За окном больницы, насколько можно было видеть, дымилась тучная Галилея. Горный ветер, несмотря на яркое солнце, гулял по нервам, вызывая беззвучный стон. Из выжженной земли августовскими звездами выползали блестящие белые камни — неожиданные, как пятидесятилетняя тайна, обрушенная на меня стариком.
— Он выжил, — бормотал старик. — Он таки выжил. Он таки живой. Бог дал ему внуков. У него есть дом. В этом доме он спит и ест. И у него есть двор. Тот самый двор. Наш двор. Понимаешь? Он может спать. Уже пятьдесят лет он может спать. И есть. А я уже ничего не могу сделать. Что я могу сделать? Мне восемьдесят лет, и я уже не могу ходить по этим камням.
— Успокойся, — утешала его Люба. — Бог знает, что делает. Твой отец помнил это.
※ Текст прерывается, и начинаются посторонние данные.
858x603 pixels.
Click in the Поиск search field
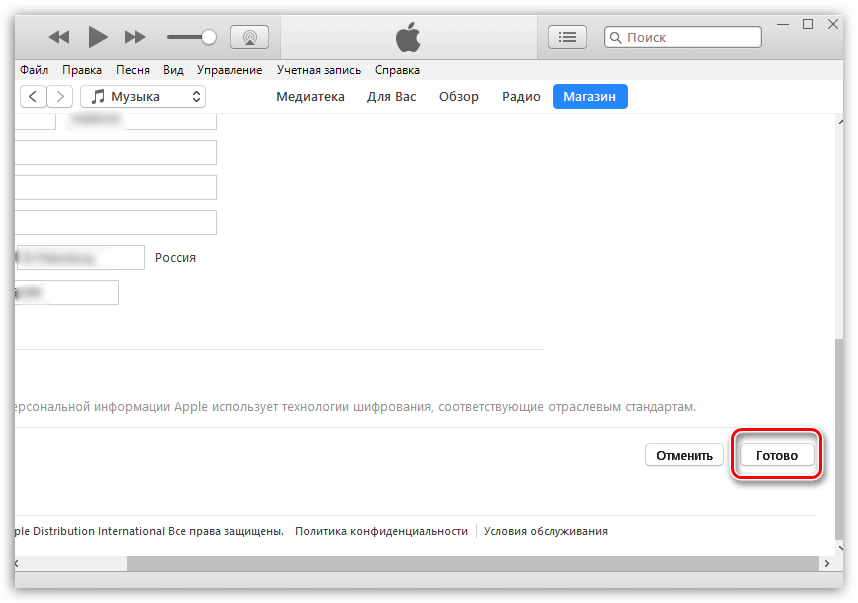coord(690,37)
И ты должен помнить.
А я вдруг с ужасом понял, что меня выбрали. Именно меня. Не я выбрал — меня выбрали. Но кто? Через кого? Почему? Потому что больше некого было выбрать? Потому что только я мог это сделать? Или потому, что я хотел это сделать? Я уже вконец запутался, когда в голову пришла простая и ясная мысль: это и есть оно. То, к чему я всю жизнь готовился. То, что должно было произойти даже помимо моей воли и стать главным.
А в ушах продолжал звучать скрипучий голос старика, начавшего свой рассказ с того, что бомба, сброшенная с первого же “Мессершмитта”, прошила дом насквозь, но не взорвалась.
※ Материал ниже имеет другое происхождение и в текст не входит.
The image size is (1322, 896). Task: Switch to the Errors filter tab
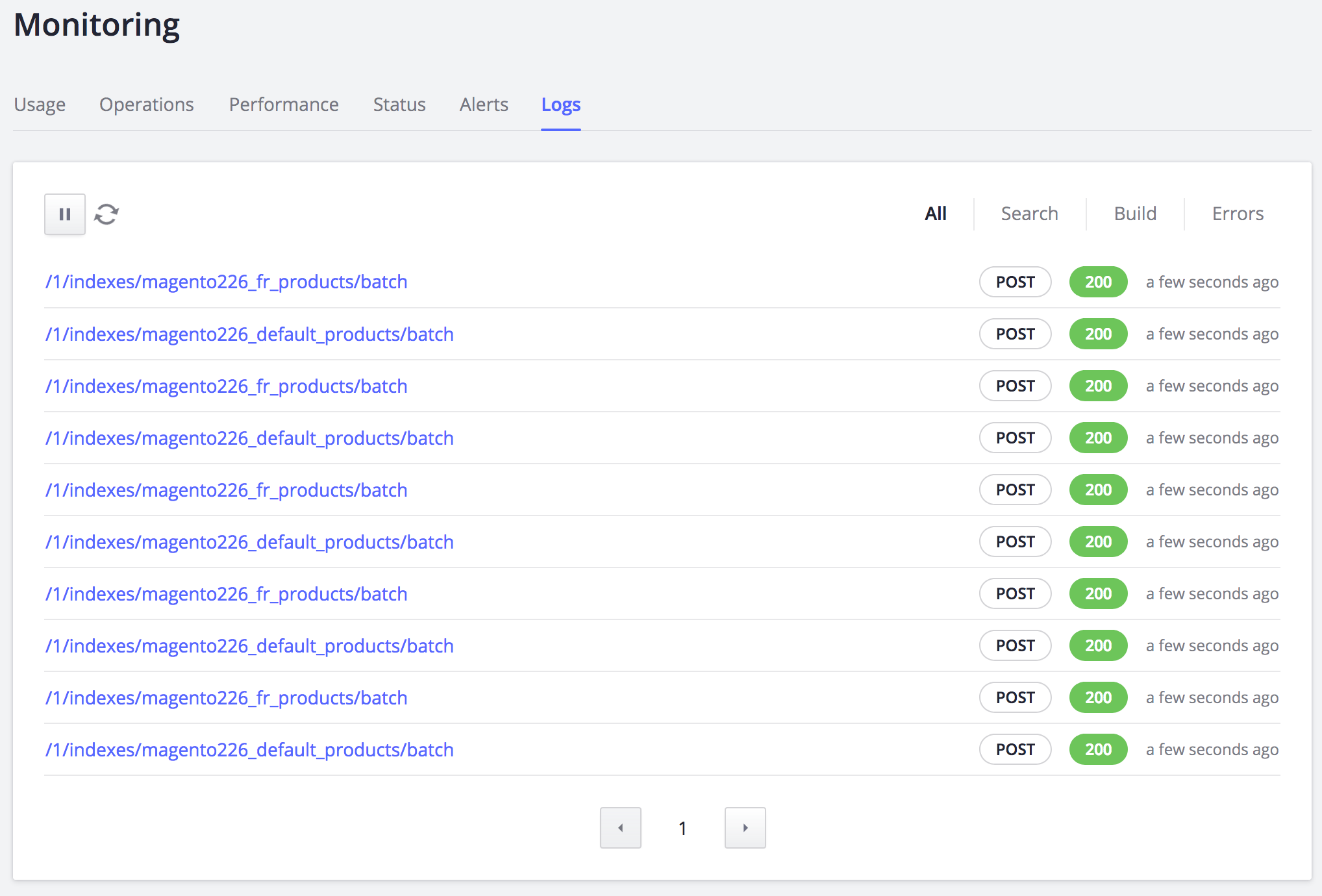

Бомба, сброшенная с первого же “Мессершмитта”, прошила дом насквозь, но не взорвалась. Выползшая из погреба Любка-староверка, разглядывая мигом скособочившийся соседский дом, долго не могла слова произнести. Чудо и только.
В доме, правда, к тому времени никого не было. Любка сама помогала старому Авруму грузить пожитки на подводу. Уж два дня прошло, как он, посадив поверх скарба Лизу, тронул кнутом коня и потащился по одесской дороге на восток. Во дворе только Любка и осталась. Да еще Савченко с Кланей своей, женой, да с сыном малолетним. Кланя первый день голосила, умоляла мужика уехать, но, получив плетью по спине, успокоилась и затаилась. Во двор не выходила.
Крадучись, Любка пробралась в Аврумову хату. Рваная дыра свисала с потолка куском утреннего неба. А посреди пола зияла аккуратная пробоина, гладкая и глубокая. Любка осторожно заглянула да и отшатнулась, как от преисподней.